We all got out of the taxi. I gave the $2 that, by this point, I was sure was an overpayment, and walked to the Syrian border building. Less chaotic, but no less professional (and a bit bigger) than the Lebanese counterpart. There were signs in English about whom to contact if you had complaints. On the far end was a counter for women. Despite there being signs for “All Nationalities” all over the place, it seemed like foreigners were told to go to the 2 lines marked “Foreigners”.
It didn’t take long for me to get to the front. They flipped through my passport a bunch without seeming to notice that I was American. For a moment, I hoped they wouldn’t notice at all and just give me an entry stamp and let me get on with it. While I was standing there, the guy on the line next to me had his phone go off. “We Wish You A Merry Christmas” was his ringtone.

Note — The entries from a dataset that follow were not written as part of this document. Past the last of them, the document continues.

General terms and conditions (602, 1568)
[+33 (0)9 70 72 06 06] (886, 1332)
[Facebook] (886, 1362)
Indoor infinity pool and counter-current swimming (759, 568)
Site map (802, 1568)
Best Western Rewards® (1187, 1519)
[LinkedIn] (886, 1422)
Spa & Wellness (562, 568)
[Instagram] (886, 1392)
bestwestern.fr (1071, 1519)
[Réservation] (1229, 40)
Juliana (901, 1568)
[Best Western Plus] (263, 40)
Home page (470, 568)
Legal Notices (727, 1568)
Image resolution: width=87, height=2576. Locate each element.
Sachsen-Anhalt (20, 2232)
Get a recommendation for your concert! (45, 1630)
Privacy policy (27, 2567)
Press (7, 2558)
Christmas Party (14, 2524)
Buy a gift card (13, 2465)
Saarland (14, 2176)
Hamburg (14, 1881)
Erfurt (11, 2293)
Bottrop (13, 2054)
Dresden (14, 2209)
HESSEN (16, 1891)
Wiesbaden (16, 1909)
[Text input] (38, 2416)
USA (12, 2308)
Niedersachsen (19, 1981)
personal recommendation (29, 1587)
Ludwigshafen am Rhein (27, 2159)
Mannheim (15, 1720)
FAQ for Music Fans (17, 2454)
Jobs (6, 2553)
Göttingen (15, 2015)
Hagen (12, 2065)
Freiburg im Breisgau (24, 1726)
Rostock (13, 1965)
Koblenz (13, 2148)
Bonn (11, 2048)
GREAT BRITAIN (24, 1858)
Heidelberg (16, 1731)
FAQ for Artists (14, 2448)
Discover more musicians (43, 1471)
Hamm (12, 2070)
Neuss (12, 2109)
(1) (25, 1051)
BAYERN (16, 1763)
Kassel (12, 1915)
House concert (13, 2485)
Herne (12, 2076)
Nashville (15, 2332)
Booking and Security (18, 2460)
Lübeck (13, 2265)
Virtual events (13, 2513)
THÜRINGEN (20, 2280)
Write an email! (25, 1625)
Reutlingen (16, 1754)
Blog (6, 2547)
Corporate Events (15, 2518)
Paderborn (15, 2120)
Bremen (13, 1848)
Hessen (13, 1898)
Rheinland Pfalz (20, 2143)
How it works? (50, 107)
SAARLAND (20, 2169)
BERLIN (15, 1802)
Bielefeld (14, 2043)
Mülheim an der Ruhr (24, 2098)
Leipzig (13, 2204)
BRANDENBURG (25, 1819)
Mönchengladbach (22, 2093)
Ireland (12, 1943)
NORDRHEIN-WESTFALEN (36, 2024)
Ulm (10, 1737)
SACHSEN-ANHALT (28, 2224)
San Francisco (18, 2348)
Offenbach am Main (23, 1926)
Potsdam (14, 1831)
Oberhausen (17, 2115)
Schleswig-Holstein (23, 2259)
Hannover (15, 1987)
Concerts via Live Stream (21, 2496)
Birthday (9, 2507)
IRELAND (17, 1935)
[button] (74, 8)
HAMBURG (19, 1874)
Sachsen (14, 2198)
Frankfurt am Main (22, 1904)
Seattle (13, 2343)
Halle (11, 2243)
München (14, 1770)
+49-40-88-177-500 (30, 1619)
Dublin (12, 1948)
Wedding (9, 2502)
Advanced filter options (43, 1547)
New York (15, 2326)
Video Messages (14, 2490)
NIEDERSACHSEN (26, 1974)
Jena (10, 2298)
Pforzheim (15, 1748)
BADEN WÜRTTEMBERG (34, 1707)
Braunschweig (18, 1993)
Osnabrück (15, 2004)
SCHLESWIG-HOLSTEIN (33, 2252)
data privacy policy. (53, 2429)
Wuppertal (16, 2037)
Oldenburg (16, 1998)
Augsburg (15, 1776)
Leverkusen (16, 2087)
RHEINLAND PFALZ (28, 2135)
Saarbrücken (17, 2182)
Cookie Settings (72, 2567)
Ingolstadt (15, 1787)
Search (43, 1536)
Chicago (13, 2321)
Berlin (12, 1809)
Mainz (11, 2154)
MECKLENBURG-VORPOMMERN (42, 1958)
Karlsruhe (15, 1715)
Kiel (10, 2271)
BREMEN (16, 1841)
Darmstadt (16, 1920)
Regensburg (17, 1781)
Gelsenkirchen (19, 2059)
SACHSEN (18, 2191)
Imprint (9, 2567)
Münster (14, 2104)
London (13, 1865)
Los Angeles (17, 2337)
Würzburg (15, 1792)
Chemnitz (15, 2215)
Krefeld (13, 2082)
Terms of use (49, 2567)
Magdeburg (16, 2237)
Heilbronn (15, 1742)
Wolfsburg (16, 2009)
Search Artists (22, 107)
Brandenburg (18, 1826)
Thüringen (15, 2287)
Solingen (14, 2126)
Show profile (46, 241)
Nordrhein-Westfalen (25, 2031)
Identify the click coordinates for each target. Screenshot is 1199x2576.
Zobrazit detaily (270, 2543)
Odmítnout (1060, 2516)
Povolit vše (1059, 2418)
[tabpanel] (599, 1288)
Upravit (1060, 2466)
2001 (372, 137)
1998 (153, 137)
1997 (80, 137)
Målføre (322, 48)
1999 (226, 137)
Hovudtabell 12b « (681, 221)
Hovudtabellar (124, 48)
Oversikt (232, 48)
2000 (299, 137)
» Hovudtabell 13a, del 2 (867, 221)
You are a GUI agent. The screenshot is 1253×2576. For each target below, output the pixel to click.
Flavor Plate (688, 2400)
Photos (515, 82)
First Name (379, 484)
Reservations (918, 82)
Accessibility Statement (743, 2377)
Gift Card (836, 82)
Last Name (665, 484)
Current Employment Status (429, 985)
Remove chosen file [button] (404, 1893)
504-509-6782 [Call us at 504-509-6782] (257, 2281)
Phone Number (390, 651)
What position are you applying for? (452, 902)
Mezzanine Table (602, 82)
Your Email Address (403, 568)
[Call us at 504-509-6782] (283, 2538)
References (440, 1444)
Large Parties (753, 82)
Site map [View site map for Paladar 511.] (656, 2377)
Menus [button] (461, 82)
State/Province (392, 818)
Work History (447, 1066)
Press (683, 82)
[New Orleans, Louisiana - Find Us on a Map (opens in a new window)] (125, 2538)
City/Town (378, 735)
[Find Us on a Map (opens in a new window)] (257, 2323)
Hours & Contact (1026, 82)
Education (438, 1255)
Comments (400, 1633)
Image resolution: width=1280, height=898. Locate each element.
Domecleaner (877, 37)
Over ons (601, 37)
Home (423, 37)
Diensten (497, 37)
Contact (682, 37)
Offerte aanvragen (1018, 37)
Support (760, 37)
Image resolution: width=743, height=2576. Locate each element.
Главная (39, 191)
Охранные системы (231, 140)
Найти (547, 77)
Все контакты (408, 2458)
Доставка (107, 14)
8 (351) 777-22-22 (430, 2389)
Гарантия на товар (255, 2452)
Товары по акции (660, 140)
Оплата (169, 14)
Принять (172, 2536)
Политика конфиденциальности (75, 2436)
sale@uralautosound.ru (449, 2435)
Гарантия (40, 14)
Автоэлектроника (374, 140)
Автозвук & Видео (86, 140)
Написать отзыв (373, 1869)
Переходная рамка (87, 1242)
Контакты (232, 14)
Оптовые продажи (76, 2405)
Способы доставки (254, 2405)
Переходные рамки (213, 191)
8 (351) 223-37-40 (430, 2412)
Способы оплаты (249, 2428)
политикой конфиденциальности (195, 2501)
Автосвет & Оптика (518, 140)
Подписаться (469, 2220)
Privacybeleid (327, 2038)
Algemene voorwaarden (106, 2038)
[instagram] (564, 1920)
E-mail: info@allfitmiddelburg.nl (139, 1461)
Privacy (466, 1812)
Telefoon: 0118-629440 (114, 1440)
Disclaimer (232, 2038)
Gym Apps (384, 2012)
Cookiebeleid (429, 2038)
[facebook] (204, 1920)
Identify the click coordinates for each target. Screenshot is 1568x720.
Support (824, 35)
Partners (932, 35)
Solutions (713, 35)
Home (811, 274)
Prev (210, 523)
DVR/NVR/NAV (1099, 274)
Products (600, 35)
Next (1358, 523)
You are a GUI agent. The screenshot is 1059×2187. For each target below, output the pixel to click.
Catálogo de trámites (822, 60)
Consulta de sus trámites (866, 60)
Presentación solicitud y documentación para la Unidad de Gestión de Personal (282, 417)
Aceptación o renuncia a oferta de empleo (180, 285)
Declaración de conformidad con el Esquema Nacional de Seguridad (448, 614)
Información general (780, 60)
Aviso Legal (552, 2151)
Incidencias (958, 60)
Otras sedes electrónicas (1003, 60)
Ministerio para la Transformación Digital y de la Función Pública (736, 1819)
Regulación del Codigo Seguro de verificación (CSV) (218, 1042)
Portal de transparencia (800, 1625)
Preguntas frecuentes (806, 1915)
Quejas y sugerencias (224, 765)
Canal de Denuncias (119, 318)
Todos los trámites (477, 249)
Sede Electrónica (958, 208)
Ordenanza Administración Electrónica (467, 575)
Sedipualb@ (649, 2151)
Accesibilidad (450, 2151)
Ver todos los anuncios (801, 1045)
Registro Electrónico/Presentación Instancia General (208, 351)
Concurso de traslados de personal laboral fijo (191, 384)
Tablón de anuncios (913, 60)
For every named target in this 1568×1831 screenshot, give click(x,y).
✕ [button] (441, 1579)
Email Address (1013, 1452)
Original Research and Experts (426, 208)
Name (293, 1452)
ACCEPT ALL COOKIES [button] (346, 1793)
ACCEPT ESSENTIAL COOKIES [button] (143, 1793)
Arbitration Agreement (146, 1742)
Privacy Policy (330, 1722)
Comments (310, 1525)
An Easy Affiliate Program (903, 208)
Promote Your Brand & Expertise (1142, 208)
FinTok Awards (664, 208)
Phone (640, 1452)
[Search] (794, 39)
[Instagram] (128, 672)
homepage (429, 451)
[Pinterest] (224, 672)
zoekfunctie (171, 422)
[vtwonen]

Then the border guy flipped to the front of my passport and saw the faded American cover. After they confirmed that I didn’t have a visa, we had a very quick back-and-forth where I was told there was absolutely nothing they could do. He said the same line that I had always heard from the Lebanese, except applied to the neighboring country. “You are very welcome in Syria.”
It’s pretty much what I had read before. Very polite, but nothing they can do. It isn’t like they’re BSing, though. I had hoped that perhaps my French work visa or other reasons (just wanting to get through to Turkey, potentially wanting to teach English) would get me somewhere, but no dice. I asked if there was anyone else that could be called to make a different decision. After a few more pleads, the guy asked to take my passport back. I thought maybe they would do something. Another guy came after a while, took my passport, wrote down the info and called someone. I had no idea what was going on, but it seemed all right.
A new guy came, one that I hadn’t dealt with before. He took my passport and had me follow him. I wasn’t sure if I was going somewhere where I could maybe offer a bribe or plead my case. Nope. I was pointed over to the direction to get back to Lebanon. I asked about a toilet. The duty-free mall. Free bathroom. Asked a guy in a suit and tie that worked at duty-free how I could make a call to Lebanon. He said I could use his phone if it was an emergency. I said that I wasn’t sure what to do now, since I couldn’t get into Syria. I used his phone, called the guy from Zahle and walked to the other side to go toward Lebanon.
Various taxi drivers ran over to try to scam me, but I figured I would try to hitchhike. They thought I was nuts and tried to work $5+ out of me. I told them to go away. I had my thumb out. Every car that went by was packed.
After a while, I agreed to the taxi people setting me up with a $1 ride in a beat up BMW. The fair price. Less than a minute on the road, the taxi overheated. I took some video, and the guy next to me insisted that I take a picture with him.
Back in Lebanon, since I wasn’t successful getting into Syria, I had to get my exit stamp cancelled. When I asked the Lebanese border control guy about getting back to Chtaura, he said that I could possibly get a free ride on one of the buses that was coming by. He walked me over the the side where the buses were going into Lebanon and left me with the border guys there. I thought he had arranged it so they would talk to a bus. But they let the various taxi scammers harass me. I told them that the other guy had made it sound like I’d get a bus. They seemed confused about all of it and annoyed that I tried to get into Syria. “Why Syria?” Realizing I was getting nowhere with them, I left most of my bags by the gate and went to go talk to the first guy.
He came back with me and sorted it all out. No bus, because the buses that were waiting there at the time were Iranian. And no guarantees when another bus would come. The border people figured it wasn’t a great idea to ask the Iranians about me going on. So, instead, they arranged a $2 taxi to Chtaura.
After that, it was a $2 taxi back to Zahle to a 4,000 Lebanese pound ride back to Beirut to take a $108 USD flight to Istanbul the next morning.